Assignment
Each line of the records below that holds "РСБСП" should be returned.

Excerpted records
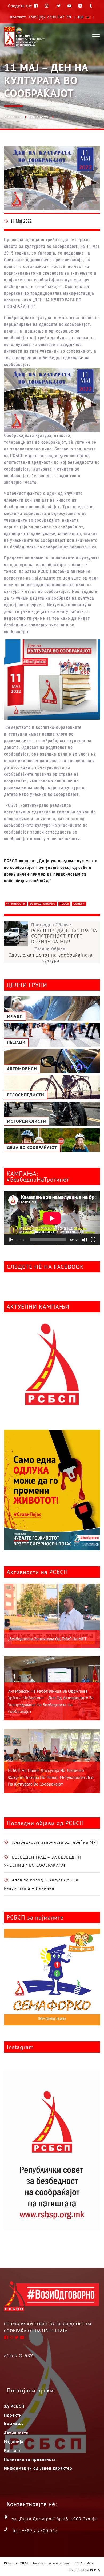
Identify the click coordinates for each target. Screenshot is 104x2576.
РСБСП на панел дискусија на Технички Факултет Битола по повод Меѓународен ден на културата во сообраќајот (51, 1777)
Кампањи (14, 2423)
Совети (79, 903)
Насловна (13, 116)
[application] (52, 1218)
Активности (38, 117)
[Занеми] (84, 1239)
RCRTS (95, 2570)
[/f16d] (47, 6)
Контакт (12, 2450)
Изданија (13, 2441)
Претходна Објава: (64, 933)
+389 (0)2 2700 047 (46, 17)
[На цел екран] (93, 1239)
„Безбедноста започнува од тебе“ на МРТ (47, 1638)
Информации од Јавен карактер (38, 2468)
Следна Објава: (50, 954)
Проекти (13, 2415)
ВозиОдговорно (42, 903)
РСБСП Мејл (84, 2563)
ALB (81, 17)
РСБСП (64, 903)
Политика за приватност (30, 2459)
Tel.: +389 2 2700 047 (35, 2530)
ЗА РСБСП (14, 2406)
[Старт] (11, 1239)
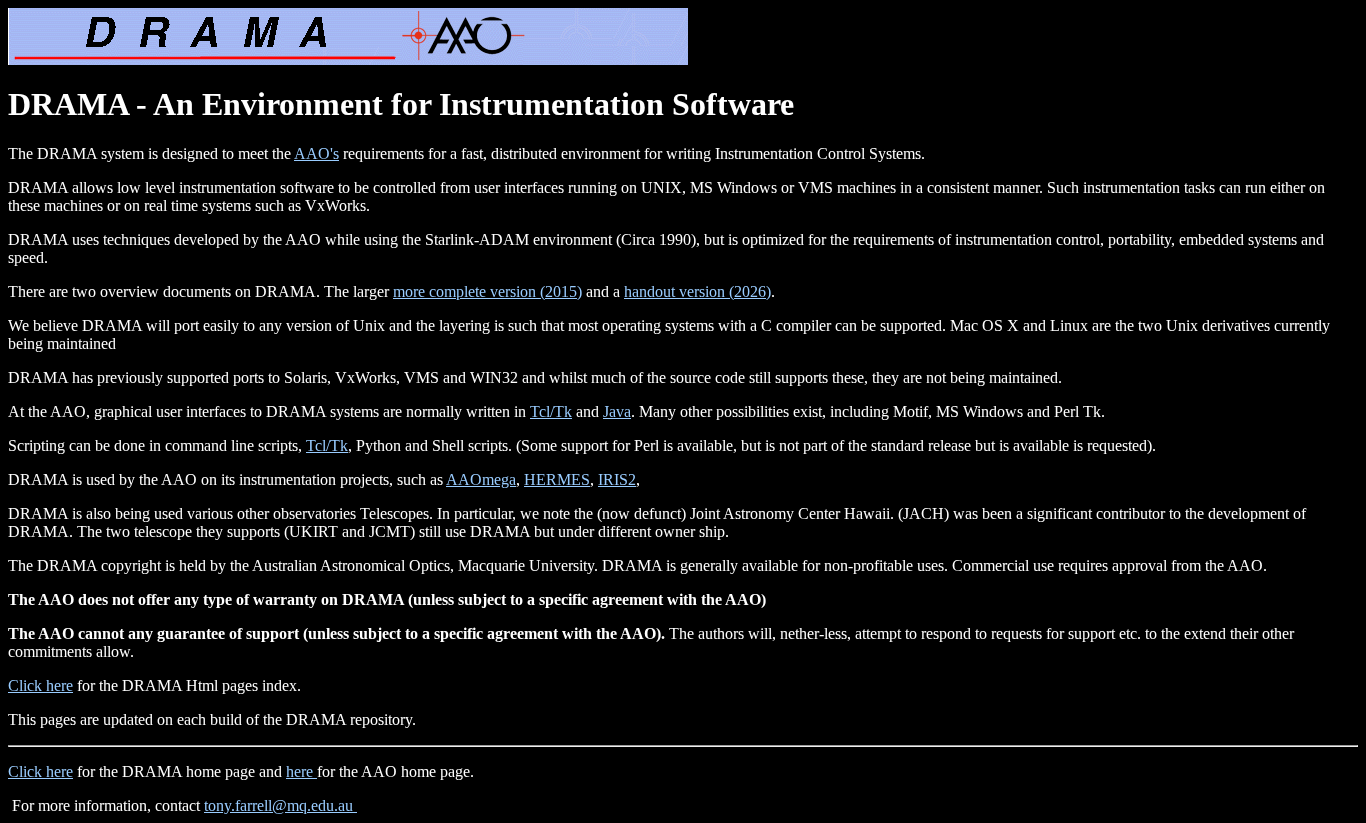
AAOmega (481, 479)
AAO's (316, 153)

Answer to this task
РСБСП на панел дискусија на Технички Факултет Битола по повод Меѓународен ден на културата во сообраќајот (51, 1777)
РСБСП Мејл (84, 2563)
РСБСП (64, 903)
ЗА РСБСП (14, 2406)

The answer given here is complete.